YOUR OBJECTIVE: Find the line containing "Viewport: 908px width, 698px height.". Retype it and every line after it through the end of the entries, exactly as written, with nothing added.
======== EXTRACTED DATA
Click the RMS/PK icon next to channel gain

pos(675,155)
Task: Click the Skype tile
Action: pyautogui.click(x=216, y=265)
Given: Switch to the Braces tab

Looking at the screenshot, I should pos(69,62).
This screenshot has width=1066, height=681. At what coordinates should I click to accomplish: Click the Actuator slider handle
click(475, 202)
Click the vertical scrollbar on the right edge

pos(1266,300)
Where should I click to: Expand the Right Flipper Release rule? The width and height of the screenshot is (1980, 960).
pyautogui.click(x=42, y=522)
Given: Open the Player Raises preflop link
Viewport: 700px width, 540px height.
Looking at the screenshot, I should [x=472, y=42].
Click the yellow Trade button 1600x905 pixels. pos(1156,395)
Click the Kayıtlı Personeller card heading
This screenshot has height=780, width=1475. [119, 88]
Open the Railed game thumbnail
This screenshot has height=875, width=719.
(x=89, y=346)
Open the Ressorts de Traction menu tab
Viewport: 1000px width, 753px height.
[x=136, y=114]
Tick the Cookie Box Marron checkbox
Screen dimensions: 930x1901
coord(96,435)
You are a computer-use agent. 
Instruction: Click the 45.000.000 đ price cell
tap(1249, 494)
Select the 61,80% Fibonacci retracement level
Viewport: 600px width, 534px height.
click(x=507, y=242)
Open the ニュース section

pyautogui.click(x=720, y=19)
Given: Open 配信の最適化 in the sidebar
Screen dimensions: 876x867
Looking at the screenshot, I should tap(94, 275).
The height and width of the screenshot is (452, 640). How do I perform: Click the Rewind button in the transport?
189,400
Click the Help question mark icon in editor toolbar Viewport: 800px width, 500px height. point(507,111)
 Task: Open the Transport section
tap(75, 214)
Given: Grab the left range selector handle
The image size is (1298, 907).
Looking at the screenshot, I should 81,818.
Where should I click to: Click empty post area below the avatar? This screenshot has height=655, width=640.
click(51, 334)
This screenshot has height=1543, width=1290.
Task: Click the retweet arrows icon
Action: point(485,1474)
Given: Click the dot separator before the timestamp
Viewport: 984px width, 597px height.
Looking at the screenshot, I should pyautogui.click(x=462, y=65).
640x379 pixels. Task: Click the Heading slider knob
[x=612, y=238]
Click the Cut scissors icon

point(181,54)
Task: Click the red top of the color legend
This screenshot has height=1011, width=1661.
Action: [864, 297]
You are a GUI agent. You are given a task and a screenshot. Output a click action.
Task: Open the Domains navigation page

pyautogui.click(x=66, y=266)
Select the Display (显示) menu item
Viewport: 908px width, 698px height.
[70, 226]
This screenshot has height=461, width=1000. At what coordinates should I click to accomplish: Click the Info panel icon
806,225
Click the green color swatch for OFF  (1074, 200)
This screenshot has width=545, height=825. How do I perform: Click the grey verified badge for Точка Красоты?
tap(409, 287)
================
RESULT OF THE TASK:
Viewport: 908px width, 698px height.
[70, 226]
This screenshot has height=461, width=1000. At what coordinates should I click to accomplish: Click the Info panel icon
806,225
Click the green color swatch for OFF  (1074, 200)
This screenshot has width=545, height=825. How do I perform: Click the grey verified badge for Точка Красоты?
tap(409, 287)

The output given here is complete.